** Begin Information supplied **
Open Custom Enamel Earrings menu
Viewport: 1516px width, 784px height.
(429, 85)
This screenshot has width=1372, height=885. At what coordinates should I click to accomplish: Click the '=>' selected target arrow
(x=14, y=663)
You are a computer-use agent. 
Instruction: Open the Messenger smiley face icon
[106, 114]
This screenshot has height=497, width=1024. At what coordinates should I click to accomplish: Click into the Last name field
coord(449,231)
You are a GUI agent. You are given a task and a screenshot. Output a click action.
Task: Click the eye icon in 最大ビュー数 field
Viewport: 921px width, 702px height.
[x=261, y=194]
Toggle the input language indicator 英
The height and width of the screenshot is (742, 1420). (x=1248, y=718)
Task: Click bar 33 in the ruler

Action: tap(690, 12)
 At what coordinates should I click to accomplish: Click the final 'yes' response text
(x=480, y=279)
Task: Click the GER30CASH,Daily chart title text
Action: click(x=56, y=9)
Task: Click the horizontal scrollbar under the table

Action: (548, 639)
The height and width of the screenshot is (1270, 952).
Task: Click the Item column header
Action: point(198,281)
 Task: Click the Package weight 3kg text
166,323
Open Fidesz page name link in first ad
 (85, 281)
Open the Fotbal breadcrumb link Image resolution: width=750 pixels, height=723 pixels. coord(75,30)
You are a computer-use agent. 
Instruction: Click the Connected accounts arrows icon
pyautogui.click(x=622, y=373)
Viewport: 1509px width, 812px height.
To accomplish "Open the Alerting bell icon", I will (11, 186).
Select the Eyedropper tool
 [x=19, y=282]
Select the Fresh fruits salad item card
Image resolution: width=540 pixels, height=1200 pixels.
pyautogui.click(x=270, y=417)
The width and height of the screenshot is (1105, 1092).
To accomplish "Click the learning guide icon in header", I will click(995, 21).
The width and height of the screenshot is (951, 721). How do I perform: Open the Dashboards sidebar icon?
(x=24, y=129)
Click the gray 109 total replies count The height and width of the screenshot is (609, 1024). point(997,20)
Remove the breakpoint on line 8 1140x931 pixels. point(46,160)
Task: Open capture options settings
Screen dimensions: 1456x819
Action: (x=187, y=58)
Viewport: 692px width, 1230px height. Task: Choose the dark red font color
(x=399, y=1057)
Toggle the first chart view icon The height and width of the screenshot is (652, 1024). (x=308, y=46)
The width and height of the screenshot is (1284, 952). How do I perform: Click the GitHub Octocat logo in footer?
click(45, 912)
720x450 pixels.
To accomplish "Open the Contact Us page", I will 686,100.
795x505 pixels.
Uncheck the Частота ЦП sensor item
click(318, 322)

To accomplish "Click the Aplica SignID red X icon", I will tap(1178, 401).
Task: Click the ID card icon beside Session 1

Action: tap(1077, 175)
** End Information supplied **
Turn the data above into a numbered list with one line per entry, leaving out the blank lines.

1. Open Custom Enamel Earrings menu
2. Viewport: 1516px width, 784px height.
3. (429, 85)
4. This screenshot has width=1372, height=885. At what coordinates should I click to accomplish: Click the '=>' selected target arrow
5. (x=14, y=663)
6. You are a computer-use agent. 
7. Instruction: Open the Messenger smiley face icon
8. [106, 114]
9. This screenshot has height=497, width=1024. At what coordinates should I click to accomplish: Click into the Last name field
10. coord(449,231)
11. You are a GUI agent. You are given a task and a screenshot. Output a click action.
12. Task: Click the eye icon in 最大ビュー数 field
13. Viewport: 921px width, 702px height.
14. [x=261, y=194]
15. Toggle the input language indicator 英
16. The height and width of the screenshot is (742, 1420). (x=1248, y=718)
17. Task: Click bar 33 in the ruler
18. Action: tap(690, 12)
19.  At what coordinates should I click to accomplish: Click the final 'yes' response text
20. (x=480, y=279)
21. Task: Click the GER30CASH,Daily chart title text
22. Action: click(x=56, y=9)
23. Task: Click the horizontal scrollbar under the table
24. Action: (548, 639)
25. The height and width of the screenshot is (1270, 952).
26. Task: Click the Item column header
27. Action: point(198,281)
28.  Task: Click the Package weight 3kg text
29. 166,323
30. Open Fidesz page name link in first ad
31.  (85, 281)
32. Open the Fotbal breadcrumb link Image resolution: width=750 pixels, height=723 pixels. coord(75,30)
33. You are a computer-use agent. 
34. Instruction: Click the Connected accounts arrows icon
35. pyautogui.click(x=622, y=373)
36. Viewport: 1509px width, 812px height.
37. To accomplish "Open the Alerting bell icon", I will (11, 186).
38. Select the Eyedropper tool
39.  [x=19, y=282]
40. Select the Fresh fruits salad item card
41. Image resolution: width=540 pixels, height=1200 pixels.
42. pyautogui.click(x=270, y=417)
43. The width and height of the screenshot is (1105, 1092).
44. To accomplish "Click the learning guide icon in header", I will click(995, 21).
45. The width and height of the screenshot is (951, 721). How do I perform: Open the Dashboards sidebar icon?
46. (x=24, y=129)
47. Click the gray 109 total replies count The height and width of the screenshot is (609, 1024). point(997,20)
48. Remove the breakpoint on line 8 1140x931 pixels. point(46,160)
49. Task: Open capture options settings
50. Screen dimensions: 1456x819
51. Action: (x=187, y=58)
52. Viewport: 692px width, 1230px height. Task: Choose the dark red font color
53. (x=399, y=1057)
54. Toggle the first chart view icon The height and width of the screenshot is (652, 1024). (x=308, y=46)
55. The width and height of the screenshot is (1284, 952). How do I perform: Click the GitHub Octocat logo in footer?
56. click(45, 912)
57. 720x450 pixels.
58. To accomplish "Open the Contact Us page", I will 686,100.
59. 795x505 pixels.
60. Uncheck the Частота ЦП sensor item
61. click(318, 322)
62. To accomplish "Click the Aplica SignID red X icon", I will tap(1178, 401).
63. Task: Click the ID card icon beside Session 1
64. Action: tap(1077, 175)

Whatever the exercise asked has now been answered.